Statins impair adaptations to exercise. When you add statins to an aerobic exercise routine, the normal improvements in cardiovascular fitness and mitochondrial function are attenuated. Furthermore, due to the possibility of musculoskeletal pain and/or injury, exercise also becomes less attractive and enjoyable. It’s no fun working out – or even going for a walk – when you ache all over.
Statins increase the risk of musculoskeletal injuries. In a recent study, statin users (characterized by use of a statin for at least 90 days) were more likely than non-users to develop musculoskeletal pain, injuries (dislocations, strains, tears, sprains), and diseases. Another study found similar results for statin use and osteoarthritis, rheumatoid arthritis, and chondropathies.
Statins increase fatigue. In one recent study, a group of over 1000 healthy men and women aged 20 and older took either statins or placebo. Those taking statins reported reductions in overall everyday energy and the amount of energy they were able to muster during exercise. These effects were more pronounced in women taking the drug.

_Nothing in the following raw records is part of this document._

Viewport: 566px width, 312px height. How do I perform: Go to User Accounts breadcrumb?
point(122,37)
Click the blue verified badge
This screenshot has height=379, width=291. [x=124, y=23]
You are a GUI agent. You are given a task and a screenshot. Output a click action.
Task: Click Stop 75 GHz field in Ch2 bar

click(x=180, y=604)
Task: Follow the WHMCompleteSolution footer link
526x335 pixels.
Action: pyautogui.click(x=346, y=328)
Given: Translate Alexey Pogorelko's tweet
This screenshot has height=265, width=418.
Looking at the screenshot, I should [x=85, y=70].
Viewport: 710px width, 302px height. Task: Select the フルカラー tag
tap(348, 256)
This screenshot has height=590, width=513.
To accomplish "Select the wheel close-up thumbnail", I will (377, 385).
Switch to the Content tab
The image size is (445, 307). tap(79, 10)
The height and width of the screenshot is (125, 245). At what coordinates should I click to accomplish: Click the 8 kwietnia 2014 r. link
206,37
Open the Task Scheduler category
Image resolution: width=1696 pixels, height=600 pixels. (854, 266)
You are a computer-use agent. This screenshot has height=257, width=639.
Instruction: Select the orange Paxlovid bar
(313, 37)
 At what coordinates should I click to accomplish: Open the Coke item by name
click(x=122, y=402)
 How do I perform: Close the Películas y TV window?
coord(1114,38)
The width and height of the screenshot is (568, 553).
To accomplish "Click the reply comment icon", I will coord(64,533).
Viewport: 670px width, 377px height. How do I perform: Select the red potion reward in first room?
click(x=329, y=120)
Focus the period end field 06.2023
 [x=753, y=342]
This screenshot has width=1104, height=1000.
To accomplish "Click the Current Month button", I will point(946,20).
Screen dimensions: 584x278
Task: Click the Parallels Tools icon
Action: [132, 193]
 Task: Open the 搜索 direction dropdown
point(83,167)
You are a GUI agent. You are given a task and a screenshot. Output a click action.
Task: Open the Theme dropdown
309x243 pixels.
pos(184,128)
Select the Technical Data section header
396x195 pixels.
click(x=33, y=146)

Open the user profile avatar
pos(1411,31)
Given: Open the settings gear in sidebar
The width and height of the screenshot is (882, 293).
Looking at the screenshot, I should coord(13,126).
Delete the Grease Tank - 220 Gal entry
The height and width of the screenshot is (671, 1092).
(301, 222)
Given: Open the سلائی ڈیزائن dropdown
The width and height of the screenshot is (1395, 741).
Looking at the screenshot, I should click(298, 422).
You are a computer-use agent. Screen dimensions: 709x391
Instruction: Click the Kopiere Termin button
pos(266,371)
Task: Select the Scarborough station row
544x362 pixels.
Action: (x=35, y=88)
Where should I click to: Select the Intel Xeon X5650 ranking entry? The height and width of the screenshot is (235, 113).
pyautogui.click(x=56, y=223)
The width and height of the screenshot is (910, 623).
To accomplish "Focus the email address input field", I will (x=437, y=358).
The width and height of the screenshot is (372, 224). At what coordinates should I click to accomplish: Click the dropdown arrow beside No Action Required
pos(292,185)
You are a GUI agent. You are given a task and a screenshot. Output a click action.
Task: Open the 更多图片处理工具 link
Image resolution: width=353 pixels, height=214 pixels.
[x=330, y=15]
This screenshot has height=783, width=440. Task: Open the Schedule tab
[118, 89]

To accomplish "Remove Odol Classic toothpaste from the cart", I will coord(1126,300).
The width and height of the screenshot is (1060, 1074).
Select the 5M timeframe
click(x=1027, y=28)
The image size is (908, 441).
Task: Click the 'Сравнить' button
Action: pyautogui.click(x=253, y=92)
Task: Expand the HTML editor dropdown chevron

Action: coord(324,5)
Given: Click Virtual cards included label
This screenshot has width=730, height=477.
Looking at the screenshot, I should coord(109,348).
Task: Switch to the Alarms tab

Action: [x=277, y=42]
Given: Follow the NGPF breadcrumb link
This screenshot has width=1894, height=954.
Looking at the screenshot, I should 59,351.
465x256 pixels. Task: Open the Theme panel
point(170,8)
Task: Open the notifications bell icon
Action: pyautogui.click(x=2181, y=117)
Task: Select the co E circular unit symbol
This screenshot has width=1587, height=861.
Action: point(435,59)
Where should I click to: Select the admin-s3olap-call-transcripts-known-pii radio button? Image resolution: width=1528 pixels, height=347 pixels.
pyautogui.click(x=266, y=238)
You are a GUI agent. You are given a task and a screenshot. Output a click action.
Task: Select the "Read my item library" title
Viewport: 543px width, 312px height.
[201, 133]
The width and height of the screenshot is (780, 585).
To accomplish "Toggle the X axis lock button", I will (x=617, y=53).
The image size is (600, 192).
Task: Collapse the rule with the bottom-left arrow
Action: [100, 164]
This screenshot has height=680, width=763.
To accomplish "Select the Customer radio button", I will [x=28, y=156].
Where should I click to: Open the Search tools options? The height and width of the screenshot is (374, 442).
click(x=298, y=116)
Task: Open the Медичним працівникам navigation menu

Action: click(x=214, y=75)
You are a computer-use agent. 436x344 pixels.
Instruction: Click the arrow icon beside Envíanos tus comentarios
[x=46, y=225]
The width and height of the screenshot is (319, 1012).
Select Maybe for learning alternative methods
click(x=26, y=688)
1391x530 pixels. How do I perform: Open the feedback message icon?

Statins increase the risk of diabetes, with stronger statins having a greater effect. Three mechanisms have been proposed. First, statins reduce glucose tolerance and induce both hyperglycemia and hyperinsulinemia. Second, certain statins change how insulin is secreted by pancreatic beta cells. Third, the reduction in CoQ10 impairs cellular function all over the body, leading to dysfunction. These are features of statins. They may not all lead to full blown diabetes, but these mechanisms occur uniformly across statin users to varying degrees, and the longer you adhere to your statin therapy the greater the risk.
Statins may increase the risk of certain cancers. Amidst flashy, misleading headlines claiming that statins could lower the risk of breast cancer based entirely on an association between high cholesterol levels and breast cancer from a study that didn’t even examine statins, we have long term usage of statins actually increasing breast cancer rates in women and overall cancer mortality in the elderly enough to offset the reduction in cardiovascular mortality.
Everything we know we only know because the pharmaceutical companies deign to provide it.
They control the flow of information. They have the raw data and release only the published research that’s been picked clean and gone over with a fine tooth comb. Actually, we don’t know what’s happening, what’s been removed, and what’s been omitted because we don’t have access to it. Seeing as how pharmaceutical companies have both the opportunity and motive to omit or downplay unfavorable results, I’m not confident we’re getting the whole story on statin side effects. For one thing, large statin trials will often have a “run-in period” where people who show poor tolerance of the drug are eliminated from inclusion in the full trial. That’s just crazy. We need trials specifically looking at, or at least including, the statin-intolerant. Side effects certainly are rare when you exclude the people who are most likely to have them.